Every entry below should be printed exactly.
▬▬▬▬▬▬▬▬▬▬
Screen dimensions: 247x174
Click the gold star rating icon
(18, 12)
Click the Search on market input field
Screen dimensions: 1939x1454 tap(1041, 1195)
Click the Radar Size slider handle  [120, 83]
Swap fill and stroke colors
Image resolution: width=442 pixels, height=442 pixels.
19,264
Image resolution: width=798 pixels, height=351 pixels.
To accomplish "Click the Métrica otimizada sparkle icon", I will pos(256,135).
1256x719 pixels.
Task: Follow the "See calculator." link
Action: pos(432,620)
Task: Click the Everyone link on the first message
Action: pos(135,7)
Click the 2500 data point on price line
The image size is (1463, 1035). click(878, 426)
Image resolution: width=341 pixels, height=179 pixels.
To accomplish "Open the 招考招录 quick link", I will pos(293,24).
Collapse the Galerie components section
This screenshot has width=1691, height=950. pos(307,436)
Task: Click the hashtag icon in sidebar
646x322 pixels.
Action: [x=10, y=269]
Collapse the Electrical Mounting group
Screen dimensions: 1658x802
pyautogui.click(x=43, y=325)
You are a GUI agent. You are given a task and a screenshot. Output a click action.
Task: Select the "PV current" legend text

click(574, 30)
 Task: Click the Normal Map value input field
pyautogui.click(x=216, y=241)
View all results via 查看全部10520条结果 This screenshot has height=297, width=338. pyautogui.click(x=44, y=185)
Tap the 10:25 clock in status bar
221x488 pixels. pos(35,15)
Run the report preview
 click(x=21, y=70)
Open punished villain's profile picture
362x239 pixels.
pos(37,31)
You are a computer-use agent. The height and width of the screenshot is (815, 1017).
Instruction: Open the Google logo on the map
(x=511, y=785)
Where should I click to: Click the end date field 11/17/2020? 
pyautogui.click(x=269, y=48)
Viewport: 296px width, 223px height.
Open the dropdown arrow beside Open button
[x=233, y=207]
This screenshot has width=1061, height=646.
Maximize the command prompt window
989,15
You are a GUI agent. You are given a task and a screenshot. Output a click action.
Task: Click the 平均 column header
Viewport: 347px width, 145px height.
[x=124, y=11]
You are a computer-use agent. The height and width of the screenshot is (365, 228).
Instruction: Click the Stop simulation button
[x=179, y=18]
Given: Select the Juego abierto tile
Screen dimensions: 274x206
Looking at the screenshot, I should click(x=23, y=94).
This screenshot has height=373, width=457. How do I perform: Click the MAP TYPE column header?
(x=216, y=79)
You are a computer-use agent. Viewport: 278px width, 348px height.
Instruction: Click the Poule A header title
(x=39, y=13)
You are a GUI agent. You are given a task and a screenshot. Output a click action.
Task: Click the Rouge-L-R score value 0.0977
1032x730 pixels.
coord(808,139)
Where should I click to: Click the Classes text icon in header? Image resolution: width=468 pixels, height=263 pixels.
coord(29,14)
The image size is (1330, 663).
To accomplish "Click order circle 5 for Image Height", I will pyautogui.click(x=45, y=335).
▬▬▬▬▬▬▬▬▬▬
▶ _Solution below_:
Screen dimensions: 247x174
Click the gold star rating icon
(18, 12)
Click the Search on market input field
Screen dimensions: 1939x1454 tap(1041, 1195)
Click the Radar Size slider handle  [120, 83]
Swap fill and stroke colors
Image resolution: width=442 pixels, height=442 pixels.
19,264
Image resolution: width=798 pixels, height=351 pixels.
To accomplish "Click the Métrica otimizada sparkle icon", I will pos(256,135).
1256x719 pixels.
Task: Follow the "See calculator." link
Action: pos(432,620)
Task: Click the Everyone link on the first message
Action: pos(135,7)
Click the 2500 data point on price line
The image size is (1463, 1035). click(878, 426)
Image resolution: width=341 pixels, height=179 pixels.
To accomplish "Open the 招考招录 quick link", I will pos(293,24).
Collapse the Galerie components section
This screenshot has width=1691, height=950. pos(307,436)
Task: Click the hashtag icon in sidebar
646x322 pixels.
Action: [x=10, y=269]
Collapse the Electrical Mounting group
Screen dimensions: 1658x802
pyautogui.click(x=43, y=325)
You are a GUI agent. You are given a task and a screenshot. Output a click action.
Task: Select the "PV current" legend text

click(574, 30)
 Task: Click the Normal Map value input field
pyautogui.click(x=216, y=241)
View all results via 查看全部10520条结果 This screenshot has height=297, width=338. pyautogui.click(x=44, y=185)
Tap the 10:25 clock in status bar
221x488 pixels. pos(35,15)
Run the report preview
 click(x=21, y=70)
Open punished villain's profile picture
362x239 pixels.
pos(37,31)
You are a computer-use agent. The height and width of the screenshot is (815, 1017).
Instruction: Open the Google logo on the map
(x=511, y=785)
Where should I click to: Click the end date field 11/17/2020? 
pyautogui.click(x=269, y=48)
Viewport: 296px width, 223px height.
Open the dropdown arrow beside Open button
[x=233, y=207]
This screenshot has width=1061, height=646.
Maximize the command prompt window
989,15
You are a GUI agent. You are given a task and a screenshot. Output a click action.
Task: Click the 平均 column header
Viewport: 347px width, 145px height.
[x=124, y=11]
You are a computer-use agent. The height and width of the screenshot is (365, 228).
Instruction: Click the Stop simulation button
[x=179, y=18]
Given: Select the Juego abierto tile
Screen dimensions: 274x206
Looking at the screenshot, I should click(x=23, y=94).
This screenshot has height=373, width=457. How do I perform: Click the MAP TYPE column header?
(x=216, y=79)
You are a computer-use agent. Viewport: 278px width, 348px height.
Instruction: Click the Poule A header title
(x=39, y=13)
You are a GUI agent. You are given a task and a screenshot. Output a click action.
Task: Click the Rouge-L-R score value 0.0977
1032x730 pixels.
coord(808,139)
Where should I click to: Click the Classes text icon in header? Image resolution: width=468 pixels, height=263 pixels.
coord(29,14)
The image size is (1330, 663).
To accomplish "Click order circle 5 for Image Height", I will pyautogui.click(x=45, y=335).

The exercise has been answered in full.